DISPOSITIONS PERTINENTES DU CLASSEMENT TARIFAIRE

  1. Les deux parties conviennent que les marchandises en cause sont visées par le chapitre 76 du Tarif des douanes :

SECTION XV

MÉTAUX COMMUNS ET OUVRAGES EN CES MÉTAUX

Chapitre 76

ALUMINIUM ET OUVRAGES EN ALUMINIUM

  1. Les notes légales pertinentes du chapitre 76 prévoient ce qui suit :
  1. Dans ce Chapitre, on entend par :

a) Barres

les produits laminés, filés, étirés ou forgés, non enroulés, dont la section transversale pleine et constante sur toute leur longueur est en forme de cercle, d’ovale, de carré, de rectangle, de triangle équilatéral ou de polygone convexe régulier (y compris les « cercles aplatis » et les « rectangles modifiés », dont deux côtés opposés sont en forme d’arc de cercle convexe, les deux autres étant rectilignes, égaux et parallèles). Les produits de section transversale carrée, rectangulaire, triangulaire ou polygonale peuvent présenter des angles arrondis sur toute leur longueur. L’épaisseur des produits de section transversale rectangulaire (y compris les produits de section « rectangulaire modifiée ») excède le dixième de la largeur. On considère également comme tels les produits de mêmes formes et dimensions, obtenus par moulage, coulage ou frittage, lorsqu’ils ont reçu postérieurement à leur obtention une ouvraison supérieure à un ébarbage grossier, pourvu que cette ouvraison n’ait pas pour effet de conférer à ces produits le caractère d’articles ou d’ouvrages repris ailleurs.

b) Profilés

les produits laminés, filés, étirés, forgés ou obtenus par formage ou pliage, enroulés ou non, d’une section transversale constante sur toute leur longueur, qui ne correspondent pas à l’une quelconque des définitions des barres, fils, tôles, bandes, feuilles, tubes ou tuyaux. On considère également comme tels les produits de mêmes formes, obtenus par moulage, coulage ou frittage, lorsqu’ils ont reçu postérieurement à leur obtention une ouvraison supérieure à un ébarbage grossier, pourvu que cette ouvraison n’ait pas pour effet de conférer à ces produits le caractère d’articles ou d’ouvrages repris ailleurs.

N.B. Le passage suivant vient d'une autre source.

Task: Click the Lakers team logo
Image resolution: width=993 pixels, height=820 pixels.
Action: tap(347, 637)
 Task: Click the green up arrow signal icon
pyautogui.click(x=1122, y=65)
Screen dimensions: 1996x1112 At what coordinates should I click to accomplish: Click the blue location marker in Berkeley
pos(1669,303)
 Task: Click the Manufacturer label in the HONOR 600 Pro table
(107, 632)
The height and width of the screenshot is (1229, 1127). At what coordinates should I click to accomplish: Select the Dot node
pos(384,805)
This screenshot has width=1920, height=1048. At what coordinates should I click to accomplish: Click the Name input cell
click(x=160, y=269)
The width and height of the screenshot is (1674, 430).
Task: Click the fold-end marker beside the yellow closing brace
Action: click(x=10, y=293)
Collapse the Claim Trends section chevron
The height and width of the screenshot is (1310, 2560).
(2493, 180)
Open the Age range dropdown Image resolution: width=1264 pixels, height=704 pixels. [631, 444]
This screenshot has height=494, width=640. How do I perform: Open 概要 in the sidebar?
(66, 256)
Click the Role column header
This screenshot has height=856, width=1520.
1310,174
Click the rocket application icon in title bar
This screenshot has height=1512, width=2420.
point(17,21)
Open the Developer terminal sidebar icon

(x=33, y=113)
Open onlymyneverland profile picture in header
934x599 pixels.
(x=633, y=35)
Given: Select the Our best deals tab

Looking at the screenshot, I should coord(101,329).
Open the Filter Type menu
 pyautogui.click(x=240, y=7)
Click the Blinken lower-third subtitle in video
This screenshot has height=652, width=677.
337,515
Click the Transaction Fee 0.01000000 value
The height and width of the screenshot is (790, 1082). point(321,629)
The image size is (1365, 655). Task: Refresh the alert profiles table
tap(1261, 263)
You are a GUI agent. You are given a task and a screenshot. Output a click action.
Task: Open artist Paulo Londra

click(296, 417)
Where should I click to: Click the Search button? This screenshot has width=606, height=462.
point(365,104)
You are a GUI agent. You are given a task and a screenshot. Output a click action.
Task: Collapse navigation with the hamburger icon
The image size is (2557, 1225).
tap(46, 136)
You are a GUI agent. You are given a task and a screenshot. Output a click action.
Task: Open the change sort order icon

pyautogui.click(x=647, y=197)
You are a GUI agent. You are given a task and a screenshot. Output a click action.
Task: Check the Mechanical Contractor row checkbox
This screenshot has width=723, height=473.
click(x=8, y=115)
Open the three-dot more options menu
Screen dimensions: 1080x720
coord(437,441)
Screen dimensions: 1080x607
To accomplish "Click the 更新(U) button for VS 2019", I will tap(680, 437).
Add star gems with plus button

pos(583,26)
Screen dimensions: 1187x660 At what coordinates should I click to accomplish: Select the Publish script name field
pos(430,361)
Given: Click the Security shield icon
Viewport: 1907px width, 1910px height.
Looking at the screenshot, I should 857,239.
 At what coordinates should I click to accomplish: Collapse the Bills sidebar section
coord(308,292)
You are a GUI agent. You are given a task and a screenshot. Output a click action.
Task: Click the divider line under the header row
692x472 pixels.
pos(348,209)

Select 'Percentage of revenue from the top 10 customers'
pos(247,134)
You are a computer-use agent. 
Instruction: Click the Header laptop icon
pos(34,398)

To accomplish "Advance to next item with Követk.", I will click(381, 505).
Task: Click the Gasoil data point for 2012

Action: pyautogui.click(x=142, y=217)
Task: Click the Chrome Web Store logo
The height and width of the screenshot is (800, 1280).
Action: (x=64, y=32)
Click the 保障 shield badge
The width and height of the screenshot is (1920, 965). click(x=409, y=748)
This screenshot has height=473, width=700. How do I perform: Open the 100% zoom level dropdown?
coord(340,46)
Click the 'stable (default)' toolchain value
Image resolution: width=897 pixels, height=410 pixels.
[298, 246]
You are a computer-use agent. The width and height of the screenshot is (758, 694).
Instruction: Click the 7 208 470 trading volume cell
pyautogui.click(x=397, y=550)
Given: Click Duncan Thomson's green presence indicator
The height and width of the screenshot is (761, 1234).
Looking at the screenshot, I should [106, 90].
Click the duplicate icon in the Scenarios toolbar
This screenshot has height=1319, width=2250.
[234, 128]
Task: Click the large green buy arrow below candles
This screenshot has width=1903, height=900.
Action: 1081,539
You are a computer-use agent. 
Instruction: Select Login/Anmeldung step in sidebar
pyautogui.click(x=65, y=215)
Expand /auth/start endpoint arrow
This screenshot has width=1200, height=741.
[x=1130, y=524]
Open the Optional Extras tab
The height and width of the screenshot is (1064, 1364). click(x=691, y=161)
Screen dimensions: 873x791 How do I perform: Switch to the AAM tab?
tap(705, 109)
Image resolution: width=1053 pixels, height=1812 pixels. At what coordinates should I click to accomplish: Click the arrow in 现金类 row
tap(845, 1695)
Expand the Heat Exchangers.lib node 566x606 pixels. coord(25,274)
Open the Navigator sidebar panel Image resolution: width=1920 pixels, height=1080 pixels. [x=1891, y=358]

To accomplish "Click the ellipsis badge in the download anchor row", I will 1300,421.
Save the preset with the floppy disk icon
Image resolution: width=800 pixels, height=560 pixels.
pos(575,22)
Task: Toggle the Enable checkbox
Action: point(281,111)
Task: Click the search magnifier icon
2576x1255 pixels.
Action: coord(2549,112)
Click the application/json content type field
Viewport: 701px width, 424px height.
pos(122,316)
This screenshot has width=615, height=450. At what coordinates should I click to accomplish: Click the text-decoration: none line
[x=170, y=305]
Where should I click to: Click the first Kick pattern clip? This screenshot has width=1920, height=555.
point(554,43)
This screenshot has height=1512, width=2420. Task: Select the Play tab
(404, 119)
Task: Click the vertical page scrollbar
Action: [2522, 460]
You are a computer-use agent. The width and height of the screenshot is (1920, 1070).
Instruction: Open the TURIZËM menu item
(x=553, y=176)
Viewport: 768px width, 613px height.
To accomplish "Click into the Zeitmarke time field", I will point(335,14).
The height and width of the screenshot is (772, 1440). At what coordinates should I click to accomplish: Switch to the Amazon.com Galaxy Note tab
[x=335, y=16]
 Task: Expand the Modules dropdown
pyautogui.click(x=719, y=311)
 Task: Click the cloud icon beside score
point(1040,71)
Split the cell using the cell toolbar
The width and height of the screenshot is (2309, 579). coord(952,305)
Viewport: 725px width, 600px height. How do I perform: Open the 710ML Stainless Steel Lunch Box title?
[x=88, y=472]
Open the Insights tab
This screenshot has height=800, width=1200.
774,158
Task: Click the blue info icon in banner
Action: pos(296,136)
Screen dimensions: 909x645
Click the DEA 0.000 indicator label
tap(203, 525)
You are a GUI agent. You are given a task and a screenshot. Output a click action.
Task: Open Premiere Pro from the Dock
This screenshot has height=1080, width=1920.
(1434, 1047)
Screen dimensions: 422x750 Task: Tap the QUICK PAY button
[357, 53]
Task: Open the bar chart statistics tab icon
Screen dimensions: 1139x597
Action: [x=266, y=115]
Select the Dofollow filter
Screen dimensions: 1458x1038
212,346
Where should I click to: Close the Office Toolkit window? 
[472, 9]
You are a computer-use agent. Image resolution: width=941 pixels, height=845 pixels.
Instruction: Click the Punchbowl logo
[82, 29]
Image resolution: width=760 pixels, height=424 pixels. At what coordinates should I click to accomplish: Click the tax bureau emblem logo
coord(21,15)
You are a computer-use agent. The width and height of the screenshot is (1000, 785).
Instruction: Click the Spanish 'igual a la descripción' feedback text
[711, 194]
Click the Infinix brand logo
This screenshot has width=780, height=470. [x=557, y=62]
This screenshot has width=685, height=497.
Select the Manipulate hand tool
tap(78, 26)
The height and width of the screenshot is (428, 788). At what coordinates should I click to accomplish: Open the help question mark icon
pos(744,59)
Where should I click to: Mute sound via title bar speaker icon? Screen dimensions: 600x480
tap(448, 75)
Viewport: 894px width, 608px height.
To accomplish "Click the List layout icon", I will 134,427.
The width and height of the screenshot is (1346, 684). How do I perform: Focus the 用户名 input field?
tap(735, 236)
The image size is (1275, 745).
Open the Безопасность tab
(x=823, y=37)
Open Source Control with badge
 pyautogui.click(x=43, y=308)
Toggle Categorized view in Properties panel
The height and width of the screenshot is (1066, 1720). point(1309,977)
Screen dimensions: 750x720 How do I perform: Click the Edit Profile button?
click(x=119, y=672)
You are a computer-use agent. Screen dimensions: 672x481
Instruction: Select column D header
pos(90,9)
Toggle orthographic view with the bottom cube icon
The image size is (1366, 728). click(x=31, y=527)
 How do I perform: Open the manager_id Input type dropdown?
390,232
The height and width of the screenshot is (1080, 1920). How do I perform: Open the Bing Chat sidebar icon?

  1. La note de sous-position pertinente du chapitre 76 prévoit ce qui suit :
  1. Dans ce Chapitre, on entend par :

[...]

b) Alliages d’aluminium

les matières métalliques dans lesquelles l’aluminium prédomine en poids sur chacun des autres éléments, pour autant que :

  1. la teneur en poids d’au moins un des éléments, ou du total fer silicium, excède les limites indiquées dans le tableau ci-dessus; ou
  2. la teneur totale en poids de ces autres éléments excède 1 %.
  1. Les notes supplémentaires du chapitre 76 prévoient en partie ce qui suit :

1. Dans le présent Chapitre, l’expression « non ouvré » signifie :

a) lorsqu’elle se rapporte aux barres, les produits n’ayant pas reçu une ouvraison ultérieure à leur obtention (non usinés, ni perforés, ni percés, ni tordus, ni gaufrés par exemple);

  1. RBP fait valoir que les marchandises en cause sont correctement classées dans le numéro tarifaire 7604.21.00, qui prévoit ce qui suit :

76.04  Barres et profilés en aluminium.

[...]

7604.21.00 - -Profilés creux

  1. Les notes explicatives pertinentes de la position no 76.04 prévoient ce qui suit :

La présente position ne comprend pas :

a) Les barres et profilés, en aluminium, préparés en vue de leur utilisation dans la construction (no 76.10).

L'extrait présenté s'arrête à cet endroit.